Mother! When will brother die?

 

Long ago I read a Turkish fiction. It was a story based on a husband, wife and their three children who were getting along with difficulty.  All their capital and belongings were expended on the treatment of the head of the family, but still took to his bed and one day leaving his children orphan behind him he passed away. According to the custom, meal was delivered to their home for three days. On the fourth day that poverty stricken and afflicted family kept on looking for meal, but people were engaged in their business now. No one given heed to this family. Children time and again dashed out of the home and gazed at the smoke rising from the chimney  of the front white house, considering that meal was being prepared for them. Whenever they heard the sound of footsteps they perceive as someone was advancing towards them holding a dish full of eatables, but no one knocked at their door.

A mother is after all a mother. She searched out some dried loaves of bread and wheedling through those she made them to sleep. Next day again they were in confrontation with hunger. What was in that indigent house that could be sold? Even though after a great quest a couple of things were run against to be sold to ragman and by that made up their meal for couple of days or so. When that money was also consumed again then they were at the cost of their lives. The mother couldn’t stand to see the heartless faces of her children.

On the seventh day, the mother wrapped in a big coverlet was standing at the shop of the retailer of the colony. The shopkeeper after entertaining other customers turned towards her to attend her. When she asked for some ration on credit, the shopkeeper not only refused spades a spade but also reproached her. So she had to return home bare hands.

On one hand the suffering from the asunder of the death of the father and on the other hand successive starvation collectively made the eight year old child sick, he lost his spirit and took to bed.

What to speak of medication there was not even a morsel top eat. All four (mother and her three children) were sitting on a couch. The mother was putting a wet kerchief on the forehead of the eight year old child who was drenched in high fever, whereas a five year old sister was also attending her brother. Suddenly she got up, came to her mother and whispered in her ear. “Mother! When will brother die?” On hearing this dagger runs through her (mother) heart. She dashed her head with her side and asked,” my child what are you saying?”

The girl with infancy said, yes mother we have something to eat only when brother will die”.

If we take a fancy to our neighborhood, we will have more than one such story scattered around us.

I am saying it with very apologetically that our society has become cold hearted and are dead worshippers.  No one inquires after an old man in his life, when the same old man passes away then his lips are greased with ghee to pretend that the old man died luxuriously.

Perhaps Saddat Hassan Manto has narrated this story that there came a starving person in any dwelling. He kept on begging for something to eat, but no one bounty him anything to eat.

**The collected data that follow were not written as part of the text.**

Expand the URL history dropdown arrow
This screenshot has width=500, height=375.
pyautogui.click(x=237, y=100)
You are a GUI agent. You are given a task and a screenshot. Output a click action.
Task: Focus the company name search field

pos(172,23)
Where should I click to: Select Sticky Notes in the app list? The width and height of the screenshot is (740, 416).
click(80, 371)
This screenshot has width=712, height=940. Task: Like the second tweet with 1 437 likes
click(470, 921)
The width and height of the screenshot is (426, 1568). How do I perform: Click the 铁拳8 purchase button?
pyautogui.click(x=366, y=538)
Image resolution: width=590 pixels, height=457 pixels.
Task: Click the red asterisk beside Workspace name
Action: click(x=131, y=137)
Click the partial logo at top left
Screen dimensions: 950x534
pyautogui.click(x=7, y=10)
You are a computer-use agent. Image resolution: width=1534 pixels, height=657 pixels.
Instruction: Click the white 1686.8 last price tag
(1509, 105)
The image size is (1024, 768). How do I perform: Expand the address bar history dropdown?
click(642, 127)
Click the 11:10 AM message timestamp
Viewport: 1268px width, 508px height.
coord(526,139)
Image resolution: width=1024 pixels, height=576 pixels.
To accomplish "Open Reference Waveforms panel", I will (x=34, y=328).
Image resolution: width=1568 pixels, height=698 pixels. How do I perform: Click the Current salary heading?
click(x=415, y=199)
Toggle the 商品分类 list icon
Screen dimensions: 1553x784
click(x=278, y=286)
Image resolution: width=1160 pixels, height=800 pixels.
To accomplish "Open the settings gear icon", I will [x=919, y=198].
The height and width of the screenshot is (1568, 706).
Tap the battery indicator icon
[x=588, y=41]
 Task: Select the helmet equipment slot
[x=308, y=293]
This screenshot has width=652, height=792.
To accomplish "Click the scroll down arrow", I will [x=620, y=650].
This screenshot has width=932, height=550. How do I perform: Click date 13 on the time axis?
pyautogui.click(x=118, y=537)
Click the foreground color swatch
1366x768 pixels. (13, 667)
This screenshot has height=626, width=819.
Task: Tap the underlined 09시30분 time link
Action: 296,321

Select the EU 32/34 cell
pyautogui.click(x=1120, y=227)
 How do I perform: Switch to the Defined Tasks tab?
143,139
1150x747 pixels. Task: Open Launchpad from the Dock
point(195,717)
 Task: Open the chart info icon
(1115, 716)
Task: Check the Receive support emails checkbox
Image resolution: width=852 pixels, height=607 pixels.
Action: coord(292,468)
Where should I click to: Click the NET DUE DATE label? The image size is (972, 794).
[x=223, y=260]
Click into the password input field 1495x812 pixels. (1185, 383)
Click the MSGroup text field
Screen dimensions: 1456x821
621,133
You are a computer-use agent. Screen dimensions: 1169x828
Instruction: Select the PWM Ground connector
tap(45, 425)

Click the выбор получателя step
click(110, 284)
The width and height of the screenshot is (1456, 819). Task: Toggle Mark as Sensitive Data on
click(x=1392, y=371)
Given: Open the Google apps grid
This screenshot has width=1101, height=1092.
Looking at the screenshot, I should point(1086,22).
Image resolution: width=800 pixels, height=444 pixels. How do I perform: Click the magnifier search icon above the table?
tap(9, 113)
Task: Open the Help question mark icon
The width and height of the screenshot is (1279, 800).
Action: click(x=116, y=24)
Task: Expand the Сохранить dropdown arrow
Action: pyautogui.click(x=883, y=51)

At night he lied down on the pavement in front of a shop.  In the morning people found him dead.  Now Muslim’s Islamic spirit awoke. Subscription was raised in bazaar and cauldrons were put on fire.

On witnessing this scene a man said, “Now you are putting cauldrons on fire. Had you given some morsels to eat, he would not have died”.

Last days a person put oblation on a shrine of Rs 10000, where many children were wondering there wearing either the top deprived of bottom and vice versa.

Hazrat  Mujdded  Alif Sani used to narrate alive deserve more of the oblation that you put on shrine than the dead.

A man went on protesting along with his wife and children for his paid off amount, but everyone turned a deaf ear to his protesting. Being so depressed he committed suicide. On that all the amount was paid (Asla!).

Is our spirit of faith only for dead?

Please! Regard those who are living around you.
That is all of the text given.